Affected trait: signature::SignatureEncoding
The trait requires:
type Repr: 'static + AsRef<[u8]> + Clone + Send + Sync;In practice, implementations use [u8; N] — a fixed-size stack-allocated array.
This works for classical signature schemes (Ed25519 is always 64 bytes, ECDSA-P256
is always 64 bytes) but breaks down for post-quantum signatures, which are
variable-length. ML-DSA-87 signatures are 4,627 bytes; SPHINCS+ variants vary
by parameter set.
A [u8; 4627] associated type loses the "variable length" property (it forces
the largest possible allocation even for small signatures) and is not composable
across parameter sets.
Workaround in wolfcrypt: We use Repr = Box<[u8]>, which satisfies the
trait bounds, but at the cost of a heap allocation per signature and the loss of
compile-time size guarantees.
Upstream fix: Introduce a VariableLengthSignature marker trait or change
Repr to allow Vec<u8> / Box<[u8]> without prejudicing fixed-size
implementations. As PQC becomes standard across the RustCrypto ecosystem, this
will need to be revisited.
Affected traits: signature::Verifier, signature::Signer
wolfCrypt's C API takes *mut pointers for operations that are logically
read-only, including signature verification and public-key export.
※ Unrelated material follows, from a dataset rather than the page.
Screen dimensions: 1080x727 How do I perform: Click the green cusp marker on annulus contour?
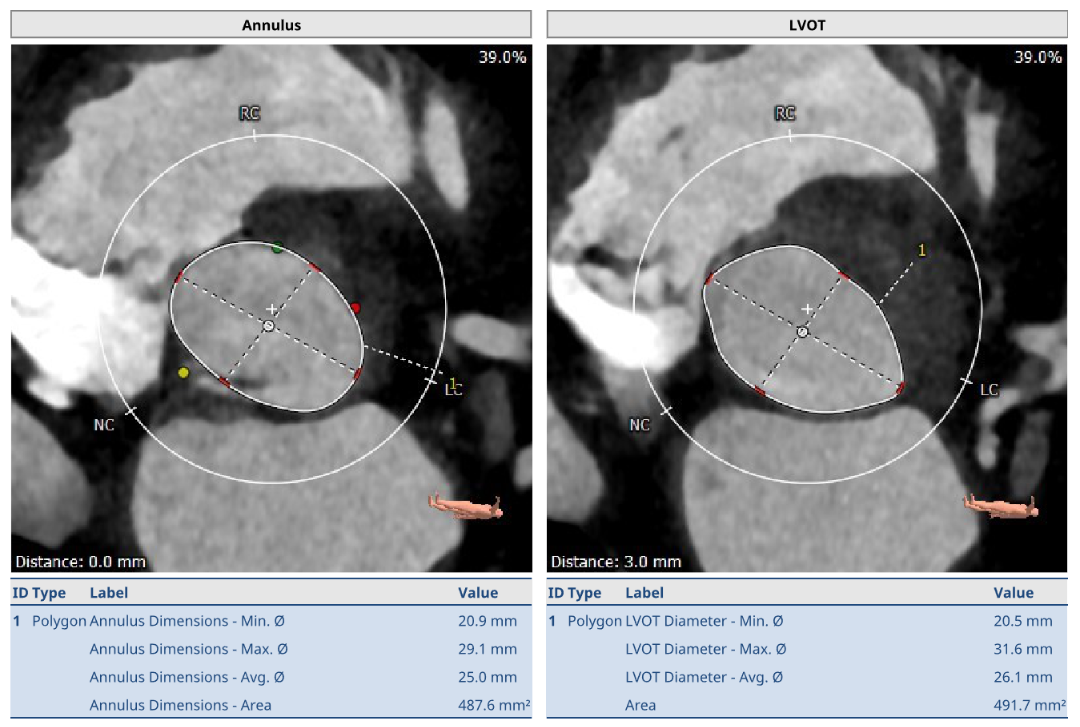click(277, 248)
The
Verifier::verify and Signer::sign traits take &self (a shared reference),
which cannot be coerced to *mut without interior mutability.
// Trait requires &self:
fn verify(&self, msg: &[u8], signature: &S) -> Result<(), Error>;
// wolfCrypt requires *mut:
wc_Ed25519Verify(sig, sig_len, msg, msg_len, &mut result, &mut key as *mut _);
// ^^^^This is not a correctness concern for single-threaded use — wolfCrypt's verify functions do not actually mutate the key — but Rust's type system cannot see into the C ABI to know that.
Workaround in wolfcrypt: Signing and verifying key types wrap their C key
handle in UnsafeCell. This allows obtaining *mut from &self for FFI
calls while making the type !Sync, which is correct — wolfCrypt key handles
are not safe to share across threads. Each UnsafeCell usage has a // SAFETY:
comment at the call site explaining why single-threaded access is guaranteed.
Affected types: Ed25519SigningKey, Ed25519VerifyingKey, Ed448SigningKey,
Ed448VerifyingKey, EcdsaSigningKey, EcdsaVerifyingKey, RsaPrivateKey,
RsaPublicKey, MlDsa*SigningKey, MlDsa*VerifyingKey.
Upstream fix: No change to the trait API is needed. This is an inherent
tension between Rust's aliasing rules and C FFI. The UnsafeCell pattern is
the correct solution. Documenting it as a known pattern for FFI-backed
implementations would help future implementors.